##### DATA FOR REVIEW #####

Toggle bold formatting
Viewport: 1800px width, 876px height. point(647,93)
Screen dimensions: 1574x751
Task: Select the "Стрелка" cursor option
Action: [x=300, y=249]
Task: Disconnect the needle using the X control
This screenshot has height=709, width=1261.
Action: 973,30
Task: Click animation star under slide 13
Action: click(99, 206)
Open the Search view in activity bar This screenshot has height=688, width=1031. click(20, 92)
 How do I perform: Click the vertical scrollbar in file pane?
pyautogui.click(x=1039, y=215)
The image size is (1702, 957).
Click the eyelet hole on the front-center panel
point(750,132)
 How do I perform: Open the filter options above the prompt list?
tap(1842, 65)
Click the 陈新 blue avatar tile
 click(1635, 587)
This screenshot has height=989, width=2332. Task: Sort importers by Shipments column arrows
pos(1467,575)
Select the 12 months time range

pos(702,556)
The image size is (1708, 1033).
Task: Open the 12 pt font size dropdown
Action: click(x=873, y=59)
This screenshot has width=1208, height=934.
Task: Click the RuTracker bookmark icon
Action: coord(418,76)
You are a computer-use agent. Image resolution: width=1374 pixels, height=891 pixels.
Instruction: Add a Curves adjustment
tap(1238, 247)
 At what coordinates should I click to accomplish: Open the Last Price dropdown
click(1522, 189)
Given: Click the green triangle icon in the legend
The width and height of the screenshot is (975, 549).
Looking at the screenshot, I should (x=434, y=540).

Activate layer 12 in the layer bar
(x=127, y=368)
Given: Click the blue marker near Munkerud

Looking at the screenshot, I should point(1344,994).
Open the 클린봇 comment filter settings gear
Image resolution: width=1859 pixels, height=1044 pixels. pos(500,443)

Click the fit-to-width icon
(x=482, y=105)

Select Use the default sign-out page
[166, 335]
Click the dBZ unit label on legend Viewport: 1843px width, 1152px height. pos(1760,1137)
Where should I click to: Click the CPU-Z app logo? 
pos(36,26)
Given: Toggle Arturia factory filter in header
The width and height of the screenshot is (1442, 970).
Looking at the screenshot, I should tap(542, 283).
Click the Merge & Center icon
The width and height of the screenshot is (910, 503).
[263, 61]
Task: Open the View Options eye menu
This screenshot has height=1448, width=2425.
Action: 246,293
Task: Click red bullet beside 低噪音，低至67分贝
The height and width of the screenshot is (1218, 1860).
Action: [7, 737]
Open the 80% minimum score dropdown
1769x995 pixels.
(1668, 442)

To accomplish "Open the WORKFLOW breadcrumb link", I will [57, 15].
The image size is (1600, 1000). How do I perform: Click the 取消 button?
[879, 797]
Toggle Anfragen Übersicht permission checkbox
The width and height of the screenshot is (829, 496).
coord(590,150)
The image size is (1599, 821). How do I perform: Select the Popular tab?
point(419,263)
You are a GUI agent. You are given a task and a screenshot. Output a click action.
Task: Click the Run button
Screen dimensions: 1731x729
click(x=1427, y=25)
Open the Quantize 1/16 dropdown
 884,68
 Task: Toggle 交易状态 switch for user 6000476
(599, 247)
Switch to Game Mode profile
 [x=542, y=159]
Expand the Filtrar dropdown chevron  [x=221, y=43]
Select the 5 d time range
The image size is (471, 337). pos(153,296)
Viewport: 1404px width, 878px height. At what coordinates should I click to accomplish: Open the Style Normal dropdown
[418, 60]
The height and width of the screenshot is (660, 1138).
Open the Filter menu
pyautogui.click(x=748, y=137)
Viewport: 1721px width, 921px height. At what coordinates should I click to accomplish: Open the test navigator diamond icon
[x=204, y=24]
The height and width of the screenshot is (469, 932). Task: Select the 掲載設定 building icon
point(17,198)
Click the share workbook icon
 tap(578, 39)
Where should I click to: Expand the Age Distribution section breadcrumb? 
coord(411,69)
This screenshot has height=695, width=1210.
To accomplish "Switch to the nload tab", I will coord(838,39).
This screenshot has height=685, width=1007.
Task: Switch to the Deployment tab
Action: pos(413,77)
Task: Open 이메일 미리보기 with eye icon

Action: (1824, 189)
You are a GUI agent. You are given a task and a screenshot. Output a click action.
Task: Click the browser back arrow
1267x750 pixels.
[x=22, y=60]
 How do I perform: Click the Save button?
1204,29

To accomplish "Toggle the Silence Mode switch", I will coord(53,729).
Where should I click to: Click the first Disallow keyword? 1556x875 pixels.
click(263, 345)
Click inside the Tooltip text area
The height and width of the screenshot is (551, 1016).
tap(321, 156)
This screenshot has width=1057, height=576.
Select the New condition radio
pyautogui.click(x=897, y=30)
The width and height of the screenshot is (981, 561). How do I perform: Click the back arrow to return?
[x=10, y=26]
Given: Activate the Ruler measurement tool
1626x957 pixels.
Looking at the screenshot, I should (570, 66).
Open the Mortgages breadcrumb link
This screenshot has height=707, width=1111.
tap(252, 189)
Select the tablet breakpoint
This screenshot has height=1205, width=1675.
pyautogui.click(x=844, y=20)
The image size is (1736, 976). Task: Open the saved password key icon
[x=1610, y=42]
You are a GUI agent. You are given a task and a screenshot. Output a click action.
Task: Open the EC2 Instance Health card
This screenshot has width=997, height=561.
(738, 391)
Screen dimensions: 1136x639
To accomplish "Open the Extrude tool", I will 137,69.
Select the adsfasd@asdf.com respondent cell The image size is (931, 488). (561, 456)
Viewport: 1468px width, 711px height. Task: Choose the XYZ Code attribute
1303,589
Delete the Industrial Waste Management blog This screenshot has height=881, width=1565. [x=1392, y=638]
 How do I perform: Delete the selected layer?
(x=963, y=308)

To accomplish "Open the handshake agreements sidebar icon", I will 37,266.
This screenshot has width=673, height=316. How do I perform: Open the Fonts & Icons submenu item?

#####

REQUIRED ACTION: Each line of the records, from the opening one through the line holding "Open the Search", should be restated word for word, with nothing else in the answer.

SOLUTION FOR THIS PROBLEM:
Toggle bold formatting
Viewport: 1800px width, 876px height. point(647,93)
Screen dimensions: 1574x751
Task: Select the "Стрелка" cursor option
Action: [x=300, y=249]
Task: Disconnect the needle using the X control
This screenshot has height=709, width=1261.
Action: 973,30
Task: Click animation star under slide 13
Action: click(99, 206)
Open the Search view in activity bar This screenshot has height=688, width=1031. click(20, 92)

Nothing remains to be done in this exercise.